We're critiquing a complex system here of which we're a part. We want bigger and better games and we tend to want them around the end of the year. We are a force exerting pressure. We can't boycott and get what we want--boycotting games for practices most studios engage in would, in fairness, require us to boycott AAA gaming full stop. Sure, unionize, and see game development move to more flexible locales. (It's why film crews often move to right-to-work states.) Game development isn't tied to geography by history or climate or anything else. People would move to Antarctica for the opportunity to work in games.

The problem is crunch, and it exists in many industries because we're mere mortals, and we don't always know exactly what will happen. You don't know how hard things will be, you don't know what demand is going to be in our industry, and you often have hard deadlines that can make or break your success. And especially in creative endeavors like making games, years can go into trial and error while you figure what it is you're making. By the time you figure it out, you've got a lot less time/money to make it than you would prefer, so compromises have to be made. So choose: quality or time? You can't have both.

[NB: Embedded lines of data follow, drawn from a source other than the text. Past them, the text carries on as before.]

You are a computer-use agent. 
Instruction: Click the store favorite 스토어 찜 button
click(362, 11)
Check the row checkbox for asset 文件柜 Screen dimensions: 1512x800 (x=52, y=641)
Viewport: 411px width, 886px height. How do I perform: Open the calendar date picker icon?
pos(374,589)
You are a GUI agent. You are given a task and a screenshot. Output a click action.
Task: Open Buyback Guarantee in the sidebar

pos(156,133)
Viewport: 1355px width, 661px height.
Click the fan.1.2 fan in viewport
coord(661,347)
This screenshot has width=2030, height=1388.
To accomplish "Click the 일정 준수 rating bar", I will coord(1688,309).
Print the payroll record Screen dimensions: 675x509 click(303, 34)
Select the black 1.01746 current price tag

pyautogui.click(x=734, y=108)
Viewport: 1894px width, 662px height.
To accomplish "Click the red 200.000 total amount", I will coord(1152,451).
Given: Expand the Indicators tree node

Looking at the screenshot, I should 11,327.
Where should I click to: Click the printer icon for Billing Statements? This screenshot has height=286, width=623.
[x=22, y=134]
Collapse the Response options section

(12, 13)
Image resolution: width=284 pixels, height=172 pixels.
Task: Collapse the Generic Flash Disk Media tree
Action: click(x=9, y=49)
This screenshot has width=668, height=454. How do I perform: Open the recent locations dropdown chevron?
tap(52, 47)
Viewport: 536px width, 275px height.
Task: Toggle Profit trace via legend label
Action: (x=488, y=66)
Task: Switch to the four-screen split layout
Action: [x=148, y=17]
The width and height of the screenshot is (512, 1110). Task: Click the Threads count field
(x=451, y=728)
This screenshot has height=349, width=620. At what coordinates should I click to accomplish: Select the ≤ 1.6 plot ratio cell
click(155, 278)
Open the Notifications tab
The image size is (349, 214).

I keep hoping someone will figure out crunch, and I expect/hope that as the industry matures, the expertise necessary to effectively anticipate and schedule will reduce it. I’m sure some studios already do it better than others. At a certain level, though, obsessive commitment is very nearly an absolute requirement of creative masterpieces. Similarly, in my experience coding is the type of work where more can be done during sustained periods of focus than when you break it up. I suspect if crunch didn’t exist, some would do it anyway.